COVID-19-related stresses are disproportionately impacting people with a history of mental health or substance use concerns, according to a new Leger poll commissioned by the Mental Health Commission of Canada (MHCC) and the Canadian Centre on Substance Use and Addiction (CCSA).
The COVID-19 pandemic has increased stress across the population on many fronts. Mental health impacts are increasingly clear, including symptoms of anxiety, depression and suicidal ideation. Alcohol and cannabis use have also gone up. It is well-known that mental health and substance use are intimately connected. Yet, this intersection has not received a great deal of attention during the COVID-19 pandemic.
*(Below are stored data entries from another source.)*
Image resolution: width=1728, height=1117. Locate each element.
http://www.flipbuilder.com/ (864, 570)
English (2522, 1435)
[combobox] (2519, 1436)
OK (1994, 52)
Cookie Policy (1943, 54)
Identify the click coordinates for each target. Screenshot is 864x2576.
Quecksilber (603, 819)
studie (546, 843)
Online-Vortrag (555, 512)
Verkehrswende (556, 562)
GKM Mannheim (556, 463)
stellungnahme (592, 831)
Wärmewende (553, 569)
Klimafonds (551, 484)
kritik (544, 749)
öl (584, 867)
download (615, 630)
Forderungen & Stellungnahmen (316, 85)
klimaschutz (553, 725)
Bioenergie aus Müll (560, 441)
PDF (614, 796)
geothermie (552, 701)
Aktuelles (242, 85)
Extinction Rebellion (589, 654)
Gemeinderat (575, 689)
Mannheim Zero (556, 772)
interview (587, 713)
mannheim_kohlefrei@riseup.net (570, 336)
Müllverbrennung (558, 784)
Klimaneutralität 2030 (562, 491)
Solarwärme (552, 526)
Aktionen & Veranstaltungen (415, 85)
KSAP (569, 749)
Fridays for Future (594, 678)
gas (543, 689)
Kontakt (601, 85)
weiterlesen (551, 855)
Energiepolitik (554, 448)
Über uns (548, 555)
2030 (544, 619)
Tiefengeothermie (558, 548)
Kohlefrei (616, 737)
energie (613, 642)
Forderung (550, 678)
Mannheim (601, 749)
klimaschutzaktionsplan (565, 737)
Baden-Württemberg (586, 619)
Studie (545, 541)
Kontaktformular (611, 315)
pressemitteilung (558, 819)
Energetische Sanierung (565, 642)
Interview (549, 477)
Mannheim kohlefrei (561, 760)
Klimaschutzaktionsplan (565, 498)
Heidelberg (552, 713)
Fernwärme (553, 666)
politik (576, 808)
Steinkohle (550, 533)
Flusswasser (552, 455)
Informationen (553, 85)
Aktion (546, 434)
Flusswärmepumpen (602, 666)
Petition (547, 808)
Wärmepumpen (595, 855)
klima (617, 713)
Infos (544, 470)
Accordingly, the Mental Health Commission of Canada (MHCC) and the Canadian Centre on Substance Use and Addiction (CCSA) have collaborated in an on-going polling initiative. This report, which is the first in a series, presents data collected during two timepoints:
- Time 1 (T1): October 13 to November 2, 2020
- Time 2 (T2): November 19 to December 2, 2020
The objectives of this project are to:
- Monitor the ongoing impacts of the COVID-19 pandemic on mental health and substance use
- Inform the development of resources to address the mental health and substance use needs of Canadians
- Inform decisions and policies to facilitate greater availability of, and accessibility to, mental health and substance use services during a public health crisis
- Residents of Canada, aged 16 and older.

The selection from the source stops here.